En 1806, Haverskerque qui s’étend sur 924 hectares, compte 260 maisons et 1366 habitants, en 1827, 1643 puis 1864 dont 280 indigents et 70 mendiants.

La commune qui n’a jamais dépassé les deux mille habitants , est essentiellement rurale : les terres labourables représentent 70% de la superficie totale de la commune. On cultive à Haverskerque, le froment, le seigle, l’orge d’hiver, l’avoine, le trèfle, le lin, le blé millet, la pomme de terre mais essentiellement le blé, le tabac et les fèves. La principale industrie est le filage et la fabrication de toiles. On y compte deux brasseries et trois moulins à blé.

Les poids et mesures varient localement
La longueur se mesure en aune qui vaut 0,620m à Cassel, 0,715m à Hazebrouck ...pas moins de 18 valeurs dans le Nord
La surface en mesure et bonnier. La mesure vaut 25,54 ares, le bonnier vaut 1,49 hectare
Le poids s’exprime en livre. La livre vaut 431 grammes à Merville, 427 à Hazebrouck. La pise ou poise employée pour le beurre et le fromage vaut 48,95 kg
La capacité s’exprime en razière qui change de valeur suivant qu’on mesure le grain, la chaux, le sel ou le liquide.

En 1789, la cahier de doléances du village suggère : « qu’il soit fait un pavé qui traverse cette paroisse et la forêt de Nieppe depuis Saint Venant jusqu’à Morbecque » . Les travaux commencèrent en 1790 mais seront arrêtés faute d’argent. Ce n’est qu’en 1793 que le conventionnel Carpentier sera chargé des premières démarches. La nationale 16, devenue départementale 916 et qui traverse la commune, la Croix Mairesse, (Croix Mairesse = surprenante déviation par la Croix du Marais), la forêt de Nieppe, n’a été achevée que sous la Restauration, au début du XIXe siècle.

En juillet 1816 , le préfet du Nord ordonne une battue dans la forêt de Nieppe pour la destruction des loups , toutes les communes avoisinant la forêt dont Haverskerque, Thiennes, sont dans l’obligation de fournir des traqueurs et bons tireurs.

Sous l’Empire (1846), des voitures ou « carrosses » d’eau , véritables diligences fluviales, acheminent chaque jour les voyageurs de Armentières à Aire et desservent entre autres, Haverskerque deux fois par semaine. Au début, ce sont de simples batelets, puis leur forme devient plus élégante, on les peint de couleurs vives, on les décore de fleurs et de verdure, on couvre l’espace voyageurs, on y aménage des galeries éclairées de fenêtres vitrées ...

En 1879, l’application de la loi Freycinet à la Lys , permet la transformation des barrages simples qui consomment beaucoup d’eau, en écluses en sas, l’approfondissement et l’élargissement du lit de la Lys et la rectification des traversées de villes (Saint-Venant et Merville) afin de permettre le passage de gros bateaux de 280 tonnes. On retrouve le cours naturel de la Lys présentant de nombreux méandres sous le nom de Vieille-Lys tantôt au Nord, tantôt au Sud du canal qu’il franchit par des siphons.

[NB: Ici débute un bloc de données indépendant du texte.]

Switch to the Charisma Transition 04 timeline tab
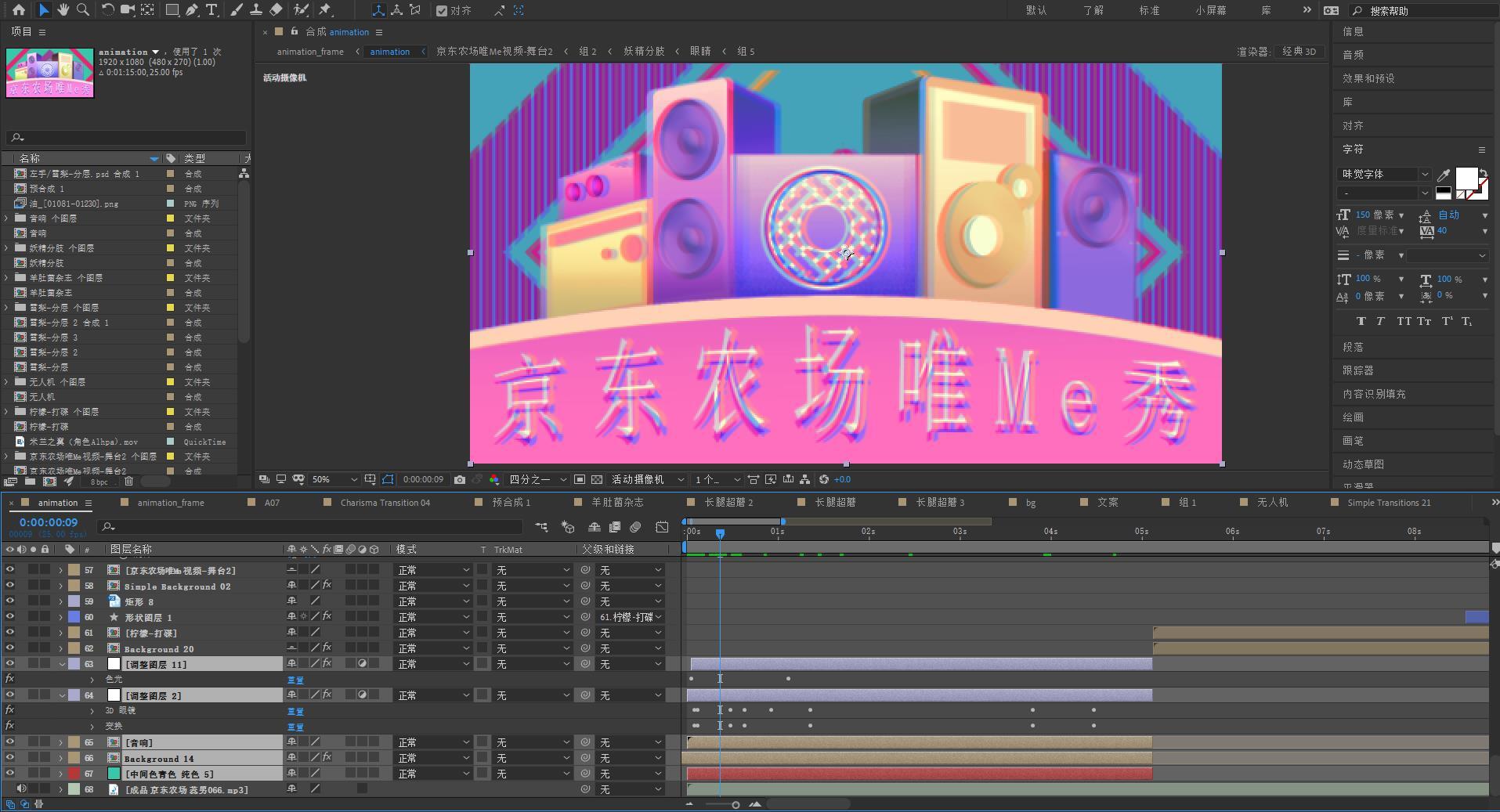[x=385, y=503]
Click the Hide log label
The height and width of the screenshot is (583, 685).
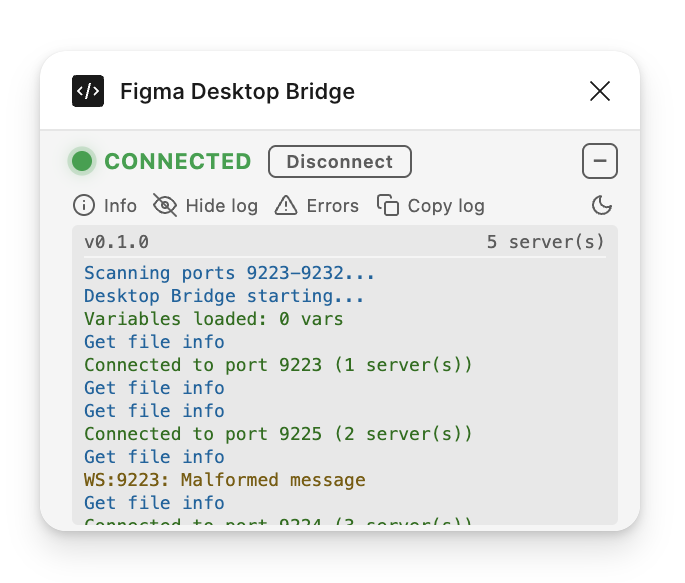coord(221,206)
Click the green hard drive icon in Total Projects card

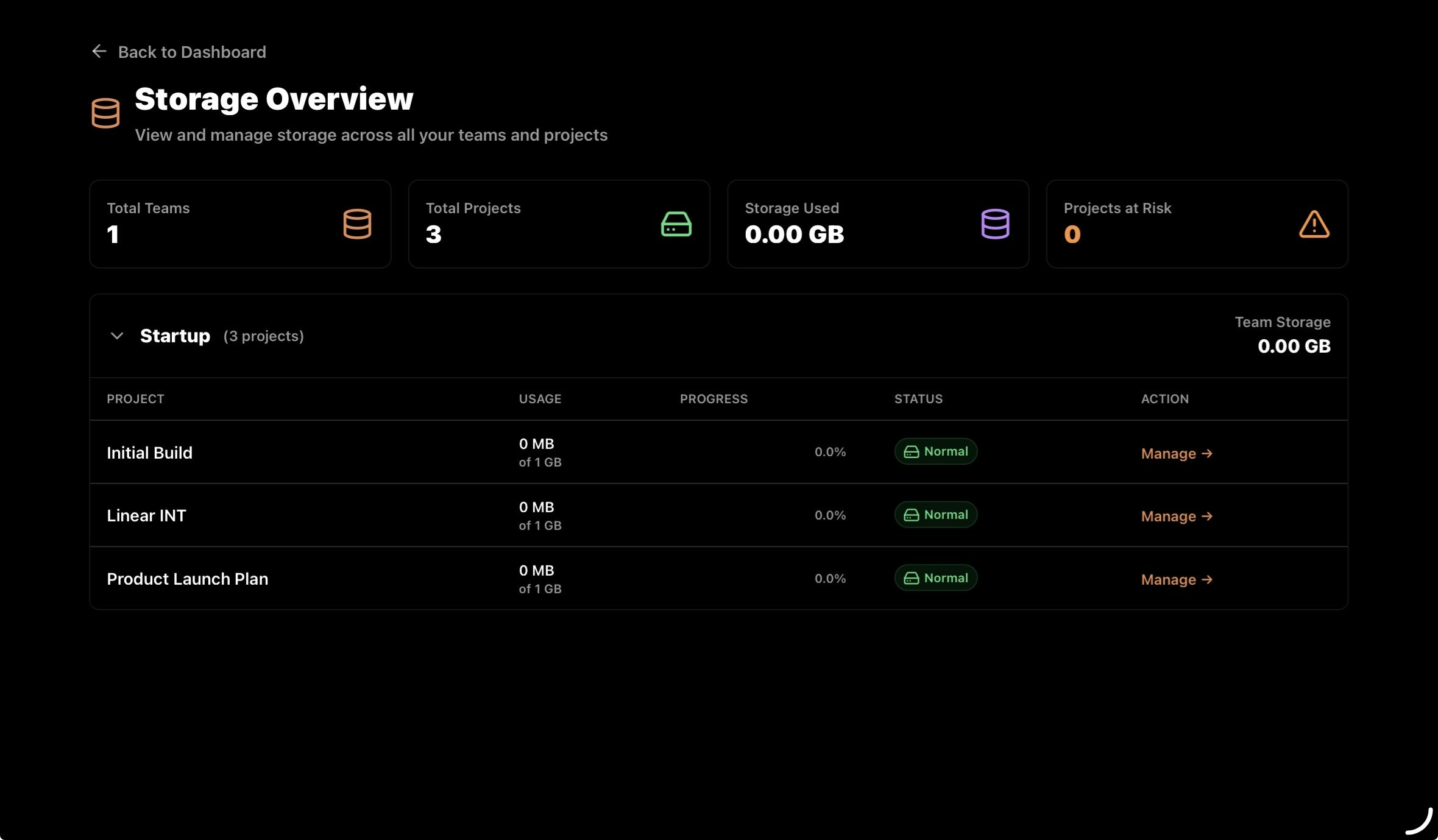pos(676,224)
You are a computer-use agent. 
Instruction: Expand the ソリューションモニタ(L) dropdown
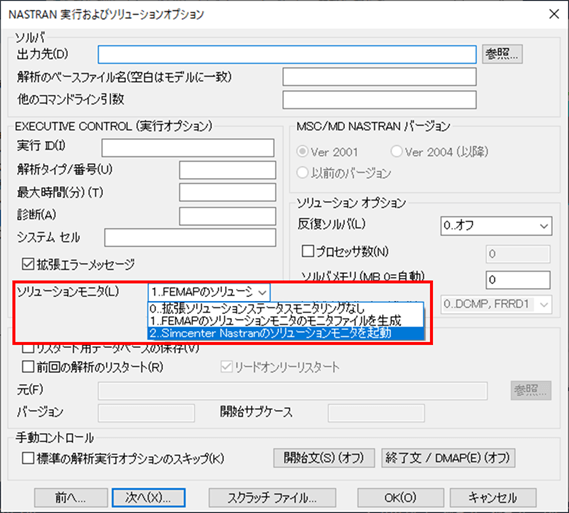point(209,292)
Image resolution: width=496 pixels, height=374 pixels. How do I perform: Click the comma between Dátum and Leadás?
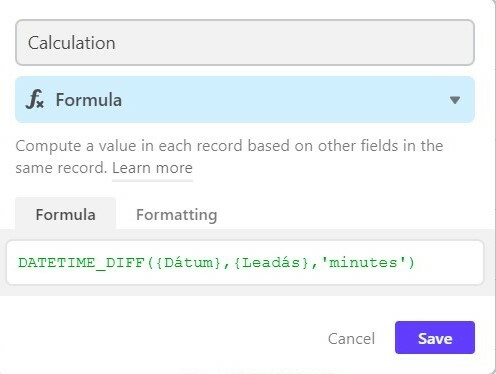pyautogui.click(x=227, y=264)
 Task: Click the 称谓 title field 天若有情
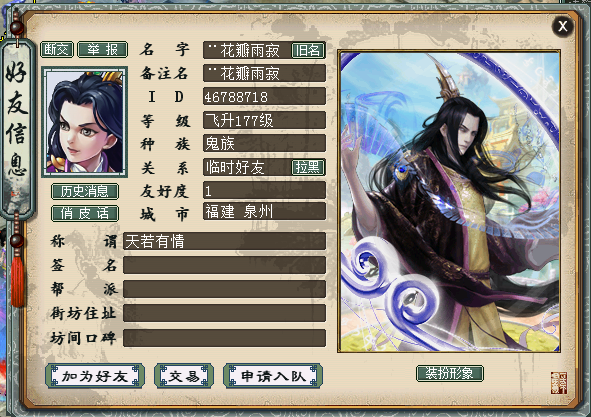click(x=224, y=241)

En décembre 1813, le député Lainé dénonce les excès de la conscription « odieux fléau », qui « trois fois par an, moissonne la jeunesse ». Ce ras le bol des guerres napoléoniennes, le jeune paysan royaliste de Merville, Louis Fruchard, alias Louis XVII, le traduit par une lutte ouverte et organisée contre l’empereur, affichant sa devise sur son chapeau : « Je combats pour Louis XVII ». Ralliant tous les réfractaires qui accourent vers lui, il transforme la Flandre intérieure en petite Vendée du Nord, avec la complicité, dans l’ensemble, de la population. Fruchart et ses partisans qui se cachent dans la forêt de Nieppe, s’y entraînent et s’y regroupent après chaque coup de main, entravent l’action des colonnes de garnisaires, ces soldats qui réquisitionnent chevaux et approvisionnements dans les villages comme en avril 1815 à Haverskerque et défient avec panache les troupes régulières. En novembre 1816 avec le retour de Louis XVIII, il sera décoré de la Légion d’Honneur ! Et nommé garde du corps en 1824 par Charles X.

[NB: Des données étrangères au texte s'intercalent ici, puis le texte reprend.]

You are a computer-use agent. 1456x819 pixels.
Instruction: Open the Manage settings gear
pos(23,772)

En 1880, le village est rattaché à la poste de Saint-Venant (2km) au lieu d’Hazebrouck (10km), le facteur ayant à faire trop de kilomètres par jour (40km).

En 1888 , la commune crée dans le village un emploi saisonnier de garde messier pour surveiller les moissons d’août à septembre, le garde champêtre ne pouvant pas suppléer à la tâche.

En 1910, forage d’un puit à la Croix-Mairesse, point le plus élevé du territoire, pour alimenter en eau potable 21 ménages.